Ford is cutting 1,400 office staff in the US and Asia — about 10% of its total salaried workforce in the regions — as part of a global $3 billion cost-cutting effort.

The cuts will be achieved through early retirements and buyouts, the company said, and should be completed by September. Factory floor workers will not be affected. Ford operations in Europe and South America are already in the process of restructuring, the company said, and will not be affected by this round of cuts.

Ford said the company is focused on efforts to "create value and drive profitable growth" and that "reducing costs and becoming as lean and efficient as possible also remain part of that work, including plans to reduce 10 percent of our salaried costs and personnel levels in North America and Asia Pacific this year."

Plans for a round of cuts were previously reported by the Wall Street Journal and Reuters.

Profits for the Detroit-based automaker fell 35% during the first quarter to $1.6 billion, the first such decline in seven years. The company is working to cut $3 billion in costs, its CEO Mark Fields said in a recent earnings call, as part of an "intense focus on costs" in preparation "for a downturn scenario."

Since taking the top job at the car marker in 2014, Fields has delivered consistent profits, but the company's stock price has fallen by more than a third. At the beginning of April, Tesla overtook Ford to become America's second most valuable car company; the stock prices of the two car makers has continued to diverge since then.

Large-scale layoffs at an icon of American manufacturing could come with a degree of political risk for Ford, which recently earned praise from President Trump for its plants to expand its factories in Michigan. In March, he tweeted in celebration of Ford's plans to invest $1.2 billion and create 130 jobs in the expansion, much of which had been previously planned and announced.

"Major investment to be made in three Michigan plants," he tweeted. "Car companies coming back to U.S. JOBS! JOBS! JOBS!"

In January, Ford also added 700 Michigan jobs, following criticism from Trump over plans to increase production in Mexico.

In an email to BuzzFeed News, Democratic Congressman Brendan Boyle of Pennsylvania said job cuts will not make US businesses competitive, and that "we must instead invest in quality, full-time, salaried workers if our nation is to keep manufacturing the best products in the world."

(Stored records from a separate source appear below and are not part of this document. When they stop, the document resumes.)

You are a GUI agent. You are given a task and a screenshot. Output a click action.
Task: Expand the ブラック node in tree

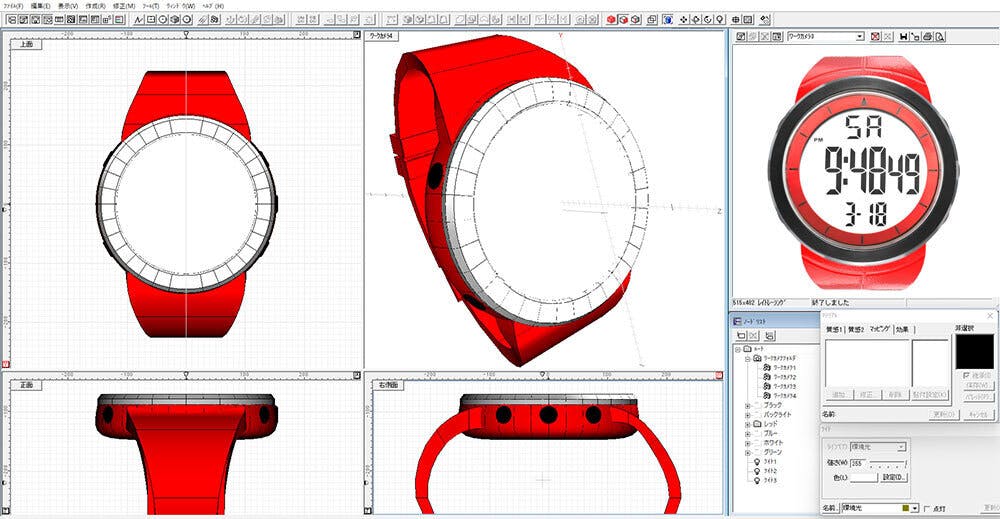click(x=748, y=405)
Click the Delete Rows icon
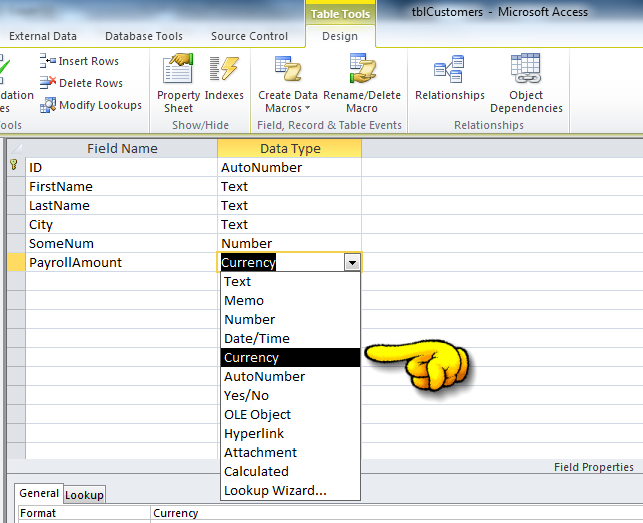 48,83
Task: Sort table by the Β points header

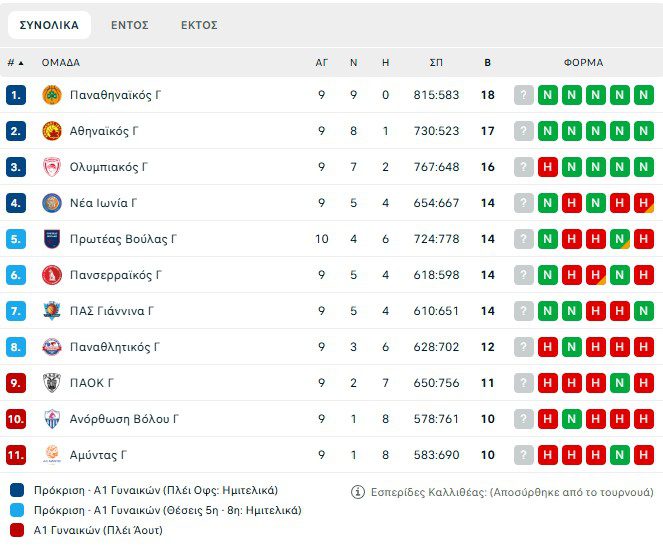Action: (488, 62)
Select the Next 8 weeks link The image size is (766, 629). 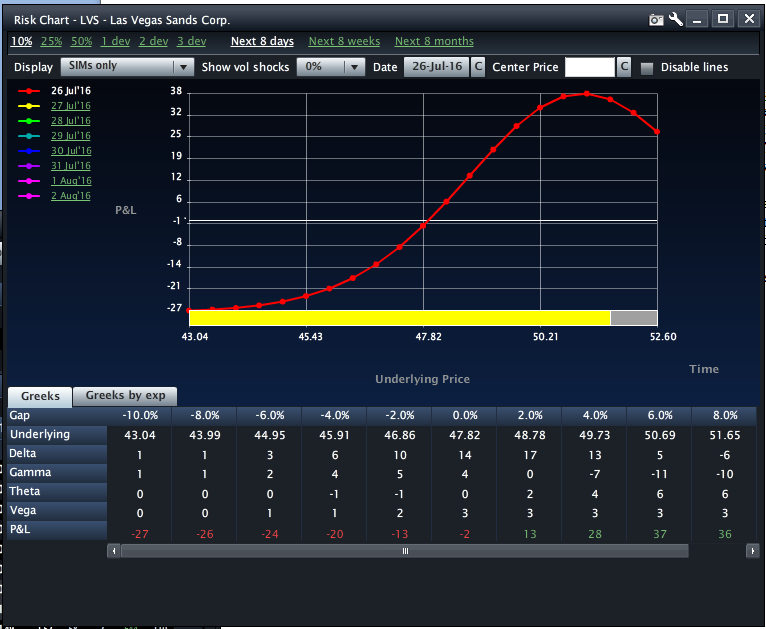(344, 42)
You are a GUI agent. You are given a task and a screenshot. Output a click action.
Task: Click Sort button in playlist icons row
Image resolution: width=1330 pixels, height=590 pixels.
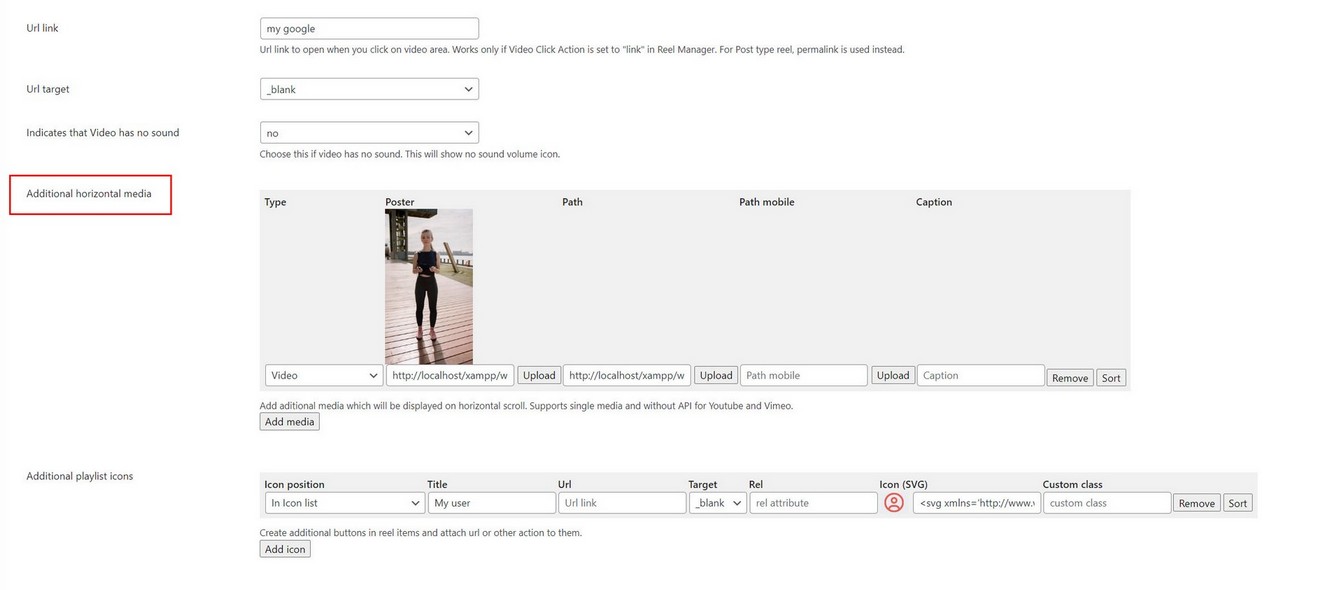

Boyle is co-chair of the Blue Collar Caucus, group of Democrats in Congress who came together following Trump's election to "reassert Democrats’ historic role as the true champions of working people."

A White House spokesperson did not respond to a request for comment on the reported layoffs.

"The bottom line is the biggest strategic shift in the history of our company is well under way and gaining momentum," CEO Mark Fields said in a May 11 call with shareholders, referring to the rise of electric and self-driving cars. Fields predicted one out of every five cars sold by 2030 could be an autonomous vehicle and called the shift a "big business opportunity."

UPDATE

This story has been updated with new information from Ford.